BEGIN Supplied entries
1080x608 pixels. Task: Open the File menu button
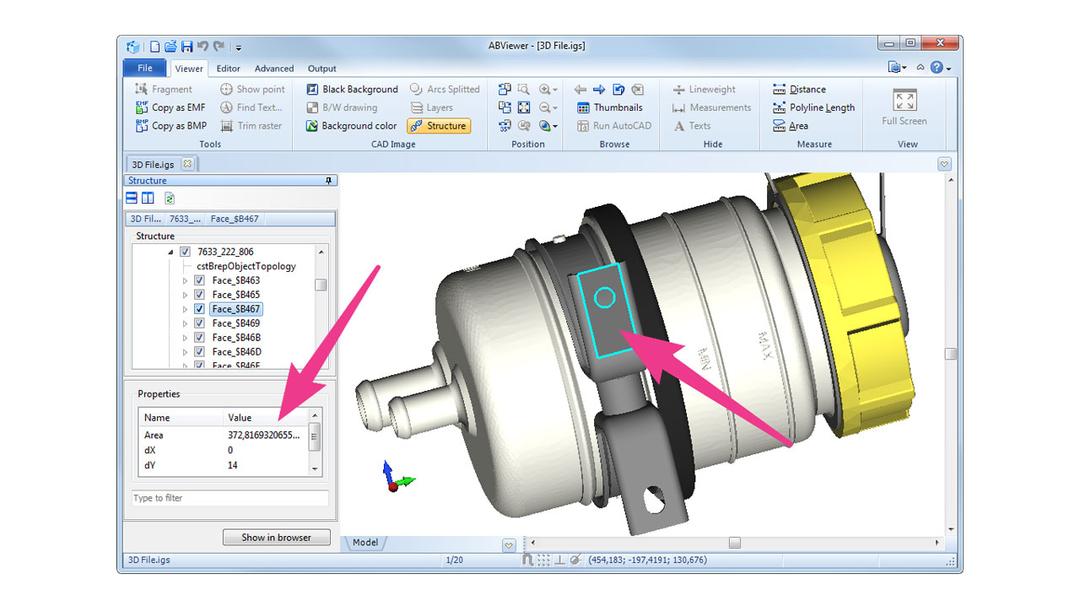[x=145, y=68]
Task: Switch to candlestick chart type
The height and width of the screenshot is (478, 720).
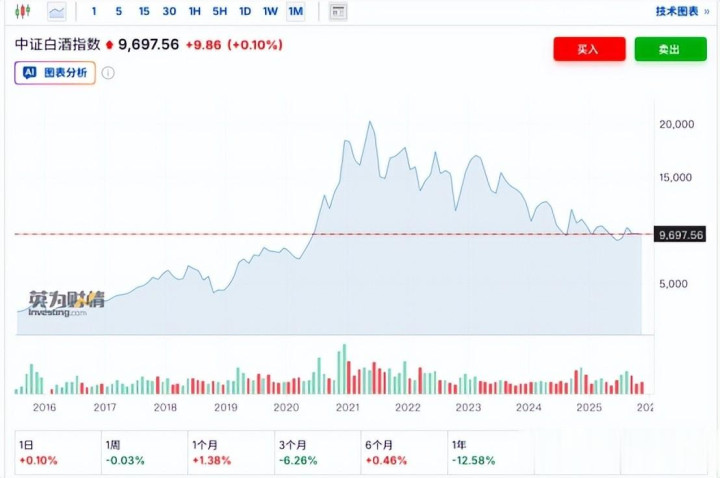Action: 23,12
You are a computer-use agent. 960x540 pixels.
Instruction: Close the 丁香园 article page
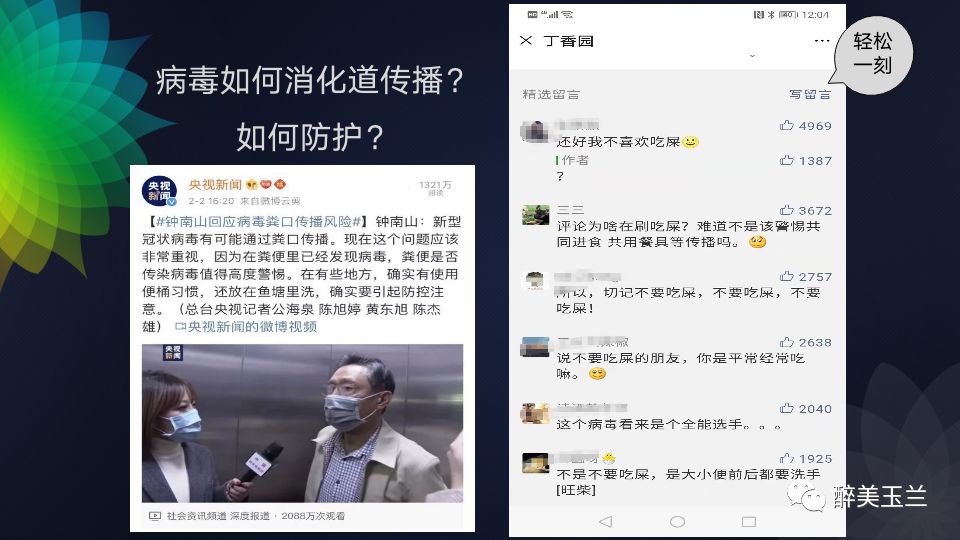525,40
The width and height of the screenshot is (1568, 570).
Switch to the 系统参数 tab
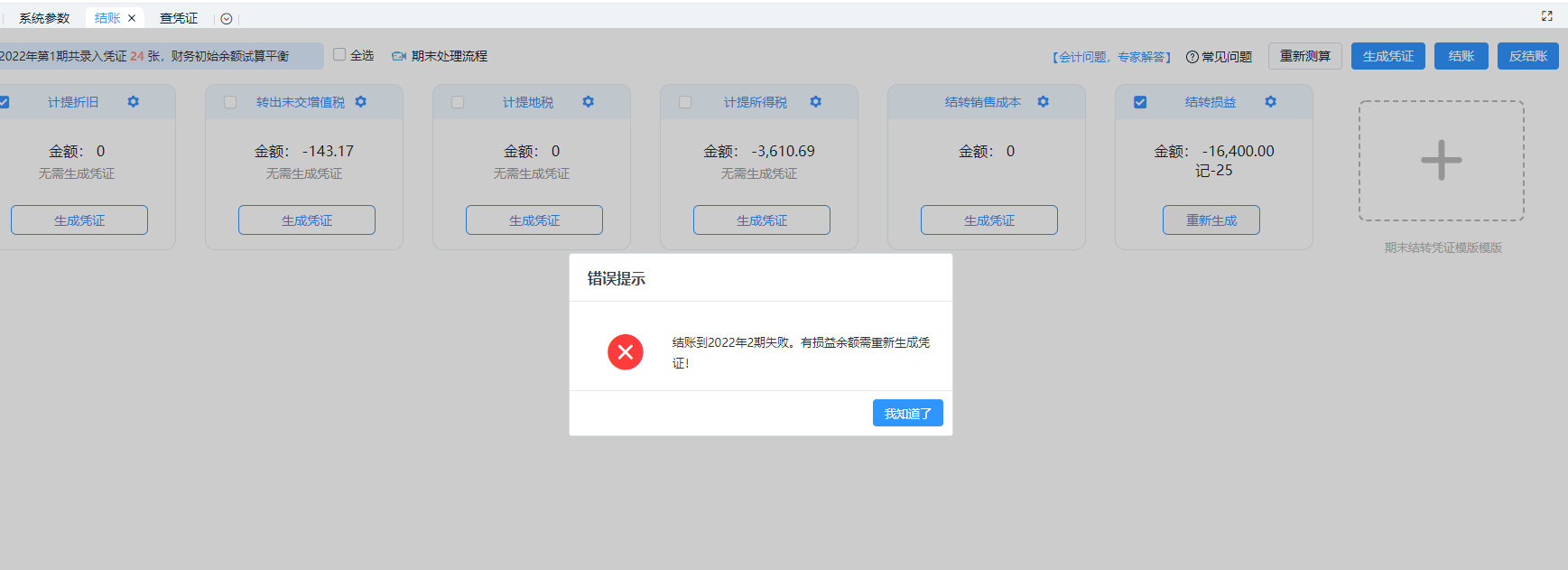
END Supplied entries
### Work required
Repeat the records above exactly, omitting every picture.

### Response
1080x608 pixels. Task: Open the File menu button
[x=145, y=68]
Task: Switch to candlestick chart type
The height and width of the screenshot is (478, 720).
Action: 23,12
You are a computer-use agent. 960x540 pixels.
Instruction: Close the 丁香园 article page
525,40
The width and height of the screenshot is (1568, 570).
Switch to the 系统参数 tab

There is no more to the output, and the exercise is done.